• [Problem to solve] Find the string "computer" in the data, then copy every line where it is found.

(Extracted records)
:::

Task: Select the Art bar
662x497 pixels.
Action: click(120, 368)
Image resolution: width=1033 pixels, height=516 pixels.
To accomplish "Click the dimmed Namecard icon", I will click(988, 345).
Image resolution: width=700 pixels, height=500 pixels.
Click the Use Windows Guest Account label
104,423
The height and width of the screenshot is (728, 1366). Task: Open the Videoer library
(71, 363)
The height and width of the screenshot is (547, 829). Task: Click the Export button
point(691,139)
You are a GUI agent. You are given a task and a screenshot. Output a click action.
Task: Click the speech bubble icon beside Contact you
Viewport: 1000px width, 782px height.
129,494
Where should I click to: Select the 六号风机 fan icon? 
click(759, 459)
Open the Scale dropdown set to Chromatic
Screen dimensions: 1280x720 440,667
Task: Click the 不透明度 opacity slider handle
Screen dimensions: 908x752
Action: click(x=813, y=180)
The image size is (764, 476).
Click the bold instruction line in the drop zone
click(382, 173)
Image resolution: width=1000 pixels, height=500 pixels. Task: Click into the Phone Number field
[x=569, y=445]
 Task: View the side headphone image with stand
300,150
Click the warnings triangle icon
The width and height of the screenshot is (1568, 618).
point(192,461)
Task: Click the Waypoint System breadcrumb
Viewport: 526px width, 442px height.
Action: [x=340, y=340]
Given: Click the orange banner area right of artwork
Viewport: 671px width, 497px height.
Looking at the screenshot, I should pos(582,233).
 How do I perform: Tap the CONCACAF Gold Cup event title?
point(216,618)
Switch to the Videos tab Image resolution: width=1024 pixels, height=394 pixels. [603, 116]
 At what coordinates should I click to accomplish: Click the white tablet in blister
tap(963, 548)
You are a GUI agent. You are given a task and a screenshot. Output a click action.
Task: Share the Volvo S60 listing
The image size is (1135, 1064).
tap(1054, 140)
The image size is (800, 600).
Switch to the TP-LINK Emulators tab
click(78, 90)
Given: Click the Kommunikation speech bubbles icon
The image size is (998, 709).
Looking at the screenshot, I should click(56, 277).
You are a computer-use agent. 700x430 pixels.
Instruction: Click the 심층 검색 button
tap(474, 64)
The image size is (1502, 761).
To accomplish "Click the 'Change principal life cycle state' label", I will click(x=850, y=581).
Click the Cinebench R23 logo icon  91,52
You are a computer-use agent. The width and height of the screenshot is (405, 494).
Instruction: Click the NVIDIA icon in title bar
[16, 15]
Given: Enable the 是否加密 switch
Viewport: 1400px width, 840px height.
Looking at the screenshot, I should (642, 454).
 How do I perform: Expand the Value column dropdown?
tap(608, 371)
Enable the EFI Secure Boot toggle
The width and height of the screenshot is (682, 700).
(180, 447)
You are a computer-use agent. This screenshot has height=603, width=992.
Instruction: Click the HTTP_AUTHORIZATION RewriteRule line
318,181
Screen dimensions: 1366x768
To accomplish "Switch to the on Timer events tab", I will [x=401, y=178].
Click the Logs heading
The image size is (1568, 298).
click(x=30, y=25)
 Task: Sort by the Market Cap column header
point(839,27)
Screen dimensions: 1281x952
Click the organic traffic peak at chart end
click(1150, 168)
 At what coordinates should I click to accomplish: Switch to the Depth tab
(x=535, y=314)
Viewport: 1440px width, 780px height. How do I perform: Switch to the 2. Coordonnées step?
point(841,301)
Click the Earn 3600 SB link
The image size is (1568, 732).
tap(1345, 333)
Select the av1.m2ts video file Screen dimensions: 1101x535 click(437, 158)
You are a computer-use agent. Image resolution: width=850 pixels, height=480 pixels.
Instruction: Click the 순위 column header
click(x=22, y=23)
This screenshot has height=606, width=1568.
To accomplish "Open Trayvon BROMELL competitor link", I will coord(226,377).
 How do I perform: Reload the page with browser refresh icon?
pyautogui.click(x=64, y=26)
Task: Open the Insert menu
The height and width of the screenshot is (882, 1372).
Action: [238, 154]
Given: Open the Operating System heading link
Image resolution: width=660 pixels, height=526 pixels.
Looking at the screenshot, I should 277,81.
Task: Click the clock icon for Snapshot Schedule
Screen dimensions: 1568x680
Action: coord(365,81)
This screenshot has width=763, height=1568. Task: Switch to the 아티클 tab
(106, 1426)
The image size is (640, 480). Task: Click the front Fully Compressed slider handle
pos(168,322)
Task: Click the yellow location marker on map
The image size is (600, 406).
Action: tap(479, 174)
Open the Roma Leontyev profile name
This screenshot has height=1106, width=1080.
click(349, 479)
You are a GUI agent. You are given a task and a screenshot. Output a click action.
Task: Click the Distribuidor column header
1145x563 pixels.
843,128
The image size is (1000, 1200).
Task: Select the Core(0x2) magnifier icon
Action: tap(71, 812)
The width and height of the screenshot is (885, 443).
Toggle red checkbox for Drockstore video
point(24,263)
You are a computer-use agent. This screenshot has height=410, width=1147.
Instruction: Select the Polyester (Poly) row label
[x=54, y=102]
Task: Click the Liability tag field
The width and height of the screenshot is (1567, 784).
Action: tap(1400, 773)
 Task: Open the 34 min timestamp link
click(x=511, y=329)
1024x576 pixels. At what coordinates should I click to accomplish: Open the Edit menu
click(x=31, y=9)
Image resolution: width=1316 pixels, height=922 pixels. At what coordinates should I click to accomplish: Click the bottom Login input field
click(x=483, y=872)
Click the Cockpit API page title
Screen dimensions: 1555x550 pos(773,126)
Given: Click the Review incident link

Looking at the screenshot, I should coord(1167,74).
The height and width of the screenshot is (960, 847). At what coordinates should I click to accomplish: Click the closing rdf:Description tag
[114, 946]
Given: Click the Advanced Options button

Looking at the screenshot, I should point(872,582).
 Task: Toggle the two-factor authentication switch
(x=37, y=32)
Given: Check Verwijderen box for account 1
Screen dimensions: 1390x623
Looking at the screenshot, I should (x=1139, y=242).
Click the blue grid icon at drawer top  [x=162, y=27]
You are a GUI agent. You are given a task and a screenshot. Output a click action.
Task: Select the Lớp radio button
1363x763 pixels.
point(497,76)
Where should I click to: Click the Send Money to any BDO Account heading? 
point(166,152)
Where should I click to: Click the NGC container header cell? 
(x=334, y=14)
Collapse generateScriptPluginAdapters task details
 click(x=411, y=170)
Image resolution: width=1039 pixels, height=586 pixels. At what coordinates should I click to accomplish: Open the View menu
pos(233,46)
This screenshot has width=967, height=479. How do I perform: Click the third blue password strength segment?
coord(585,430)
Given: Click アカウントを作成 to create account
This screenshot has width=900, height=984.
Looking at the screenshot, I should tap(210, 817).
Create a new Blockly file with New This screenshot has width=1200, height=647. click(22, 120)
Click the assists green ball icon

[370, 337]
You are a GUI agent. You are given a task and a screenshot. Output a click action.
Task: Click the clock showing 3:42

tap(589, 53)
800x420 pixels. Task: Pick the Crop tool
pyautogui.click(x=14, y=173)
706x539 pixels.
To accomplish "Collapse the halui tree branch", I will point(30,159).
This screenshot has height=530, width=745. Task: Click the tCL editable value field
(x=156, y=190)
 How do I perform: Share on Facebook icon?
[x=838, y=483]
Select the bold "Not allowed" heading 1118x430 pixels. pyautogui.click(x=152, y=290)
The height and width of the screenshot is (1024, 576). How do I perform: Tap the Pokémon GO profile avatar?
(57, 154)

:::

• [Response to this exercise]
You are a computer-use agent. 700x430 pixels.
You are a computer-use agent. The width and height of the screenshot is (405, 494).
You are a computer-use agent. This screenshot has height=603, width=992.
You are a computer-use agent. Image resolution: width=850 pixels, height=480 pixels.
You are a computer-use agent. This screenshot has height=410, width=1147.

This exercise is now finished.